> **Saved entries**

────────────────

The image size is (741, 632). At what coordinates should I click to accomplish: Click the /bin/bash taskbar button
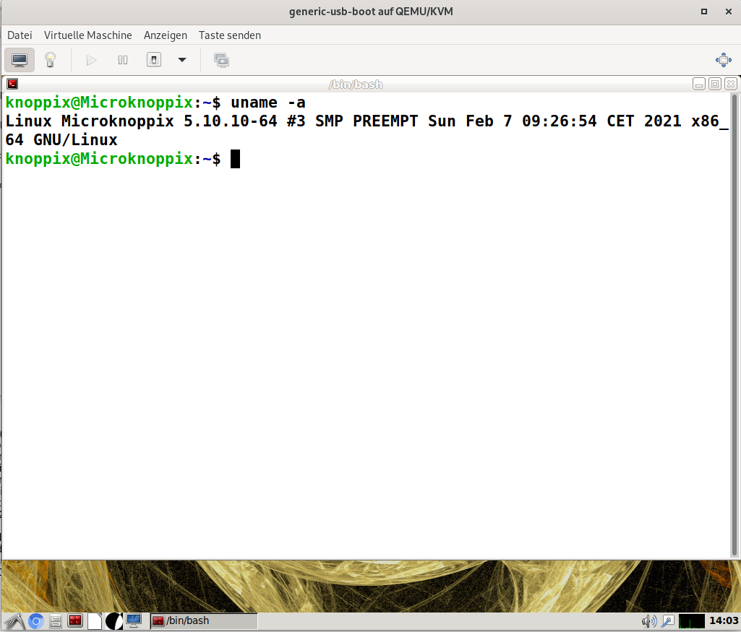pyautogui.click(x=203, y=621)
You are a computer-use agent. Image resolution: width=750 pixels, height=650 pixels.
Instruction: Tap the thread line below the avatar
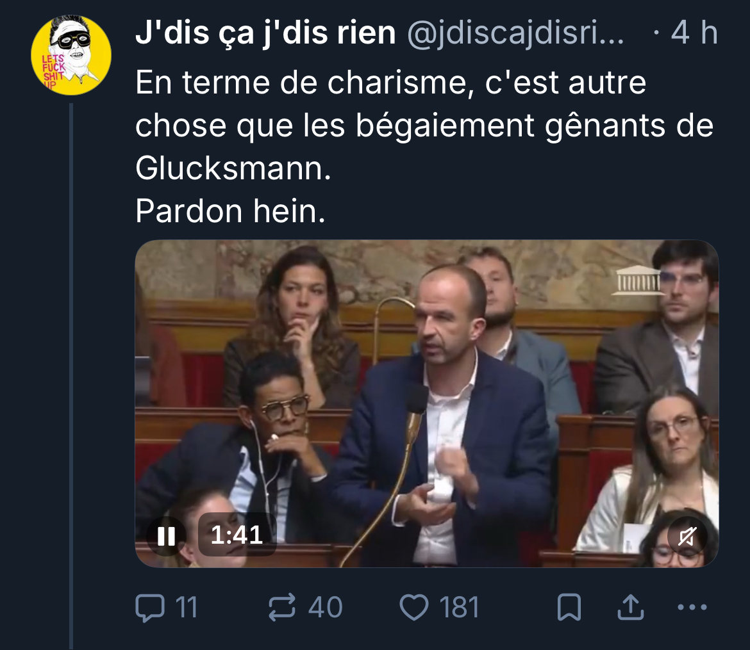pyautogui.click(x=71, y=376)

────────────────

> **Exercise prompt**
Set every entry down again exactly as written, and omit the images.

> **Answer box**
The image size is (741, 632). At what coordinates should I click to accomplish: Click the /bin/bash taskbar button
pyautogui.click(x=203, y=621)
You are a computer-use agent. Image resolution: width=750 pixels, height=650 pixels.
Instruction: Tap the thread line below the avatar
pyautogui.click(x=71, y=376)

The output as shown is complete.